ProSnore Dr. Gregerson

Five Foods that Help Reduce Snoring

When your airways are inflamed, the amount of space available for air to pass through is reduced. When that happens, your body tries to compensate for the reduced airflow by taking deeper breaths.

That can cause the tissues in your throat to vibrate, producing a snoring noise. Snoring is a nuisance that disrupts your sleep, contributes to daytime fatigue, irritates sleeping partners, and could lead to more serious health problems.

A diet high in prostaglandin 2, found in saturated fat, will make snoring more likely. These lipid compounds create swelling in the soft tissues of the nose and throat, narrowing the airways and increasing crowding around the larynx. Excess mucus and allergies also contribute to irritation and swelling in the nasal passages and can be directly affected by what you eat.

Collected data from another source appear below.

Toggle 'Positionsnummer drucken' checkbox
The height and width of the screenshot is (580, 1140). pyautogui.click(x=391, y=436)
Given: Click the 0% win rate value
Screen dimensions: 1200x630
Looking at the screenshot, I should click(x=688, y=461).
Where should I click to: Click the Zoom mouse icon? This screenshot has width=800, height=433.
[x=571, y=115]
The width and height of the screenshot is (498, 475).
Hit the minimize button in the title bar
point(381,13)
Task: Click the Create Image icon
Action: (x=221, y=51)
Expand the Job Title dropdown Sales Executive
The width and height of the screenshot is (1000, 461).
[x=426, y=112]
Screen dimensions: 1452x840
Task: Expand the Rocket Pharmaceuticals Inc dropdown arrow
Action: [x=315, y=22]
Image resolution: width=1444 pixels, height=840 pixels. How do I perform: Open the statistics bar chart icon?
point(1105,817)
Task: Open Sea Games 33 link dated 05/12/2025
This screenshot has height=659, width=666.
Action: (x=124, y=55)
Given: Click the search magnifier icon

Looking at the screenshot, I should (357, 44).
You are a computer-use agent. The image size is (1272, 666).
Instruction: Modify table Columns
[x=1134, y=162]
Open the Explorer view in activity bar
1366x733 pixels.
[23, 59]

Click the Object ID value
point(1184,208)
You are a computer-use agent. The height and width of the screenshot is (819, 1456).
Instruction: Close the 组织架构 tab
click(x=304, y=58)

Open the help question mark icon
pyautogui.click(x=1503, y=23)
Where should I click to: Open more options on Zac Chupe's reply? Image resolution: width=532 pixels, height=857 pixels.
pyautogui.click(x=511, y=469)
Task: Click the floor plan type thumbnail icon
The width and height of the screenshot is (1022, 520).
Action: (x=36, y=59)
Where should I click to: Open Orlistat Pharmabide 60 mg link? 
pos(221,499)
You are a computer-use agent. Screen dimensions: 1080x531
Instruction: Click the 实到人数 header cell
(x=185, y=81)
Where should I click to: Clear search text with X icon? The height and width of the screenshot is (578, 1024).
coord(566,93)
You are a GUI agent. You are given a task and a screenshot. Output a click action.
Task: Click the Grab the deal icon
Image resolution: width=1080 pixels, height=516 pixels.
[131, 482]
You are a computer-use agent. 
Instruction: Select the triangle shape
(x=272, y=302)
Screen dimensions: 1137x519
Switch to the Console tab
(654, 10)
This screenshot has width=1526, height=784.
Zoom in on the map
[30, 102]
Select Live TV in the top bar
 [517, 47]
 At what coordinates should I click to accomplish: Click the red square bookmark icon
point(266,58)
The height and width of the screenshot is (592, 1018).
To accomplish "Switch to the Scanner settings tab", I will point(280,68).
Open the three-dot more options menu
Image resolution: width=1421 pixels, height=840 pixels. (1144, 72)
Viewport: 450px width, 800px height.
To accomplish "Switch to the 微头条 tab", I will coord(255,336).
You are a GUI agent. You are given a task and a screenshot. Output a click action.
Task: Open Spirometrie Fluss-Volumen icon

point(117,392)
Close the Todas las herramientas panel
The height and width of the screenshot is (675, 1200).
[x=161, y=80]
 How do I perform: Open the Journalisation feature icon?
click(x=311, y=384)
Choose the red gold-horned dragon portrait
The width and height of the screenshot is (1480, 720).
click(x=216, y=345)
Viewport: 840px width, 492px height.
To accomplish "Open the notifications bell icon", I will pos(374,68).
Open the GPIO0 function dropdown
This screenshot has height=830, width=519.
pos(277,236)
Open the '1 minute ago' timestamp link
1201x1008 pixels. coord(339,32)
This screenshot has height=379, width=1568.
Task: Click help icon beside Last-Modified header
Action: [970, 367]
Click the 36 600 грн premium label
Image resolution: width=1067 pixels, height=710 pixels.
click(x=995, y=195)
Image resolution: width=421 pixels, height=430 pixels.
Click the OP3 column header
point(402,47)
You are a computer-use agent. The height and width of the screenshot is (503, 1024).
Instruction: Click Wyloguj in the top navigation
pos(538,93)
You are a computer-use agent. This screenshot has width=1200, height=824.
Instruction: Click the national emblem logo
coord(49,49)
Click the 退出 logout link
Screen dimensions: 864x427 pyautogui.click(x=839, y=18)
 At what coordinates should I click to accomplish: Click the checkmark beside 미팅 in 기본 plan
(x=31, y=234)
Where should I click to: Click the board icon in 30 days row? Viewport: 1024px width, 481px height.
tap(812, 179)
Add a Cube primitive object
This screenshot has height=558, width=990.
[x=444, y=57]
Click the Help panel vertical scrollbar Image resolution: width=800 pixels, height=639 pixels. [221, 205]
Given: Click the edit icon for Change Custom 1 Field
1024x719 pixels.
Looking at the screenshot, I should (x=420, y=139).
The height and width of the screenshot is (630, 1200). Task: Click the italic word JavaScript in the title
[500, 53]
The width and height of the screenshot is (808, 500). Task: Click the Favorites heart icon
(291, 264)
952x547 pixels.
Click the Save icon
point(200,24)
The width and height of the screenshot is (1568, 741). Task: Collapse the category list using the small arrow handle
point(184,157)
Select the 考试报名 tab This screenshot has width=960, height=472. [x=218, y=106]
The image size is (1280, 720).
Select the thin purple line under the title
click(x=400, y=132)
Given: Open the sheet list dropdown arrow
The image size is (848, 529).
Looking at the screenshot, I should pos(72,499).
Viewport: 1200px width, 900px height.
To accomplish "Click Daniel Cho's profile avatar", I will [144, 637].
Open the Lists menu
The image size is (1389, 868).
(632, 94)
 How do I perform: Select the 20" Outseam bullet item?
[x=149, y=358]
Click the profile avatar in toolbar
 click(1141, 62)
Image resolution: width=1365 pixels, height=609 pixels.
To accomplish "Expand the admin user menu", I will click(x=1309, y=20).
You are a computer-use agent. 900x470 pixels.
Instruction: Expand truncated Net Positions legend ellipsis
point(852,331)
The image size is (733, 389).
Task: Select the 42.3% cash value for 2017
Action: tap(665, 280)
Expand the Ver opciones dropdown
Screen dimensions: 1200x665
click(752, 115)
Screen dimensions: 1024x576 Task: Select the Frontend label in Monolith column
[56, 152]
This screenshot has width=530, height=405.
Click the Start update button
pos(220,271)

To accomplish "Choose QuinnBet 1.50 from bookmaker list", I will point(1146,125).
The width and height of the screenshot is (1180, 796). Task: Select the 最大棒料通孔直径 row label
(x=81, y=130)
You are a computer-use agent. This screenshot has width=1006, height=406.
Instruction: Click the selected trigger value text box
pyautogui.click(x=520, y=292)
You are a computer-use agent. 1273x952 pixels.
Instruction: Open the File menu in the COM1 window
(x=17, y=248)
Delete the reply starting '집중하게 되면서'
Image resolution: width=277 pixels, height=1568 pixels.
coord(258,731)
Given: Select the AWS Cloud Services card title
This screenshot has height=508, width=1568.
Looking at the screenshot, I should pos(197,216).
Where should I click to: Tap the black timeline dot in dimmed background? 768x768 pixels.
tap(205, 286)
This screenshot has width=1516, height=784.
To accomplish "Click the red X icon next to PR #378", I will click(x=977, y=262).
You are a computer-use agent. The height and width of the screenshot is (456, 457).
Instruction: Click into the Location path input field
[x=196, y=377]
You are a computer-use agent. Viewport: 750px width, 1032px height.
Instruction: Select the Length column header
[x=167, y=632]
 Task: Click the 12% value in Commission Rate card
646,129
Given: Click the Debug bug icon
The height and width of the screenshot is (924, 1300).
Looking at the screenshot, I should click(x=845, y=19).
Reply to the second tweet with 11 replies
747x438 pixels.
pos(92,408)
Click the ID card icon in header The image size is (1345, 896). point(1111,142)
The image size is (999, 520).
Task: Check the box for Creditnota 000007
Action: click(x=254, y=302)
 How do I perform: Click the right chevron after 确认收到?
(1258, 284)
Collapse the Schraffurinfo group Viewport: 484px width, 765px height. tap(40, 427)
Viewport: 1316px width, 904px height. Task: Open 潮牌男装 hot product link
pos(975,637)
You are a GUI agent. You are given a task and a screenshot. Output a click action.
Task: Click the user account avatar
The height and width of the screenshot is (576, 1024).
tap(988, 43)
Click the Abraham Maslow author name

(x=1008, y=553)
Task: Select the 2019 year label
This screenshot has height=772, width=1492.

For a more peaceful night, restrict your intake of foods, such as red meat, that increase the likelihood of snoring. You could also consider trying some of the suggestions below. These foods will improve your night-time breathing and the quality of your sleep.

#1 – Nighttime Tea

Honey, Yellow, Beekeeper, Nature, Pollen, Flower

Drinking hot tea at bedtime is a simple and effective strategy for reducing snoring. The steam from hot tea acts like a charm to clear away any stuffiness, while the herbs in the tea can help to reduce irritation in the nose and throat.

If you are sensitive to caffeine, choose a decaffeinated or an herbal variety such as chamomile. Chamomile tea also works to relax the muscles of the throat which helps to improve sleep quality.

Peppermint tea is particularly helpful as the menthol found in mint is a natural decongestant and peppermint aids digestion. If you are feeling brave, nettle-leaf tea is packed full of natural anti-histamines and will help to reduce any congestion resulting from allergies.

#2 – Bee sweet

If you enjoy a little sweetness, adding honey to your hot bedtime tea is a great strategy to reduce those annoying night-time noises. Honey is often found in cough syrup and pastilles as it coats the throat directly, reducing irritation. Honey is also both an anti-microbial and an anti-inflammatory and can reduce crowding around the larynx.

#3 – Cow’s milk is best for… baby cows

The lactose in dairy products is mucus-forming and will create stuffiness, swelling, and congestion. Sensitivity and allergies to cow’s milk and products made from cow’s milk are very common, and these allergies can further contribute to swelling and irritation.

There are several great alternatives to cow’s milk and other dairy products that are based on a variety of different ingredients. These include soy, almond, coconut, hemp, and oat. As they all taste a little different from each other, it’s worth experimenting with different types and even different brands, to find the ones that you like best.

#4 – Is something fishy going on here?

The saturated fat found in red meat can cause inflammation in the nasal and throat passages contributing to snoring. Fish oil contains omega-3 fatty acids which have a reputation as potent anti-inflammatory agents. Switching from red meat to fish will increase your intake of these helpful fatty acids and reduce the inflammation that contributes to snoring. Fish such as mackerel, tuna, mullet or sardines are your best bet for high concentrations of omega-3 fatty acids.

#5 – Spice up your life

Hot, Drink, Cream, Cup, Golden Milk, Turmeric Latte

Some herbs and spices contain active ingredients that will work hard to reduce the inflammation that increases your chances of snoring. Turmeric is currently under review for use in all sorts of health conditions. The active ingredient in turmeric is curcumin which is a powerful anti-inflammatory. Adding turmeric to a glass of non-dairy milk or using it to flavor your meals may help to widen your airways and improve your sleep.

If you’re not a fan of spicy food, you could try using the herbs thyme and sage in your cooking more often. Sage has anti-inflammatory and anti-bacterial properties and can act to reduce mucus congestion. Thyme is known for its anti-fungal and anti-inflammatory properties and can help you to achieve a more restful night.

Garlic also prevents congestion and mucus build up. Garlic can be eaten raw, or cooked with food. Chop or crush garlic at least 20 minutes before you cook it to maximize its helpful qualities.

If snoring is a frequent problem for you, then you might find that changes to your diet are not enough on their own to completely cure the problem. Simple snoring aids such as nasal dilators or special snoring pillows are a good place to look next to help you and your loved ones to get a good night’s rest.